Introduction
Primary gastric lymphoma is the most common form of
extranodal lymphoma, including gastric mucosa-associated lymphoid
tissue (gMALT) lymphoma and gastric diffuse large B-cell lymphoma
(gDLBCL) (1). Histological
transformation (HT) from gMALT lymphoma to gDLBCL has recently been
reported (2–4), and molecular mechanisms for transition
exists. Kaneko et al suggested the model for gMALT lymphoma
development and progression (4). The
pathogenesis of gDLBCL in that study, has two distinct pathways,
some gDLBCL may arise from indolent gMALT via the step of H.
pylori dependent as HT, and the residual gDLBCLs may develop
along antigen-independent pathways as de novo gDLBCL. Some
gDLBCL may arise from indolent gMALT via the step of H.
pylori-dependent HT, and the residual gDLBCLs may develop along
antigen-independent pathways as de novo gDLBCL. However,
information concerning patients with HT is very limited.
Thus, a retrospective analysis of patients with HT
was conducted by investigating their clinical features, treatment
and prognosis.
Materials and methods
Patients and staging procedures
We reviewed 71 patients with HT who were diagnosed
at the Tianjin Medical University Cancer Institute and Hospital and
the Xuzhou Central Hospital from January 2001 to June 2013. The
diagnostic criteria for HT were based on the World Health
Organization (WHO) classification system for hematologic
malignancies (1) that manifest as
lymphomatous foci containing DLBCL as well as MALT components. For
those diagnosed with HT, we analyzed the tissues for
immunoreactivity towards CD10, Bcl-6, or MUM1 according to a
previous study (5). Helicobacter
pylori (H. pylori) infection status was determined if
either the histologic examinations or urease breath tests was
positive. All the original histological slides were reviewed
independently by three histopathologists.
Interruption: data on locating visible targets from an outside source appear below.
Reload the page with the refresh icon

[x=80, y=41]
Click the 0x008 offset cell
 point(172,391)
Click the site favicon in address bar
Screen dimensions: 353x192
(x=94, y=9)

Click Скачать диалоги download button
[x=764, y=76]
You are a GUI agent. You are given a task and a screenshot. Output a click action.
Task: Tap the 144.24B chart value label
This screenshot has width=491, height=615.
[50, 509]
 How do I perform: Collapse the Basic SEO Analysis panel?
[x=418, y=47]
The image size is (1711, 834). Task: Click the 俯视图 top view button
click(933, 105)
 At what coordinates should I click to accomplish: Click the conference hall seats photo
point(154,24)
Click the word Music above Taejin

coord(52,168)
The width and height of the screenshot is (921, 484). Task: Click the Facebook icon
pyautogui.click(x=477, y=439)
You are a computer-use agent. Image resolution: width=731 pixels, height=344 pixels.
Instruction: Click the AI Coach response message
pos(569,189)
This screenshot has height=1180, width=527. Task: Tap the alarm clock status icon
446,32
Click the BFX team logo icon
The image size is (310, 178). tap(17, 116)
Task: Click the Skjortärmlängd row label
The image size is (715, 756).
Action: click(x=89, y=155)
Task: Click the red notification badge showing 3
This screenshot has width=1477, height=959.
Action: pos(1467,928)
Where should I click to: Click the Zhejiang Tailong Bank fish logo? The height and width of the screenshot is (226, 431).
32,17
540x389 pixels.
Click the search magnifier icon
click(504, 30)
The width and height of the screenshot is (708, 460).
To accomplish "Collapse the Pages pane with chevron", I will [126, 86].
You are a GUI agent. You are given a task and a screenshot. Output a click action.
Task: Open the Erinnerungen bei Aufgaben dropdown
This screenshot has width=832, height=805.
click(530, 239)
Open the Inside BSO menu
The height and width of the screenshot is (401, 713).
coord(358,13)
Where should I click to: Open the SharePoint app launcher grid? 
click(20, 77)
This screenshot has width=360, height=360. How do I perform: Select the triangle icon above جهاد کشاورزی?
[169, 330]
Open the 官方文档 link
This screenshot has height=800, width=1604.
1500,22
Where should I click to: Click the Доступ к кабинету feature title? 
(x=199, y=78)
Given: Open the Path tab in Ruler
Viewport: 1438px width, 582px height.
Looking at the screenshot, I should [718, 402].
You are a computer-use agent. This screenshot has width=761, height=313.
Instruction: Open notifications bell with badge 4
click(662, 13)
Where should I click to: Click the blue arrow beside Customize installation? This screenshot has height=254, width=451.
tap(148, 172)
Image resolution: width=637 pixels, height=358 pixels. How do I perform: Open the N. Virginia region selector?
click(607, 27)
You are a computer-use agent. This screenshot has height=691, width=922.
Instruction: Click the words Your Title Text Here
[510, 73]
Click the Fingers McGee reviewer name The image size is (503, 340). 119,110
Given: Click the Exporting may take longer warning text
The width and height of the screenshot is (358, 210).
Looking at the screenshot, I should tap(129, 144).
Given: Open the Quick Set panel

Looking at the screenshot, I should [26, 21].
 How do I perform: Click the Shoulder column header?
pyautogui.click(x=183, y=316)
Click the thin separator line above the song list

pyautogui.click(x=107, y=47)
Clinical information was obtained from
the medical records
The staging procedures included routine laboratory
tests, whole body computed tomography, endoscopy of the upper
gastrointestinal tract, bone marrow aspiration, and optional
positron emission tomography. The Lugano staging system, which is a
modified version of the Ann Arbor criteria for gastrointestinal
non-Hodgkin's lymphoma, was used for staging.
Treatment modalities and response
assessment
Four therapeutic modalities were used: H.
pylori eradication (HPE); chemotherapy (CT); or radiotherapy
(RT); surgery (ST), or any combination. Chemotherapy included
anthracycline-based or non-anthracycline regimens. The HPE regimen
included proton pump inhibitors and a combination of antibiotics.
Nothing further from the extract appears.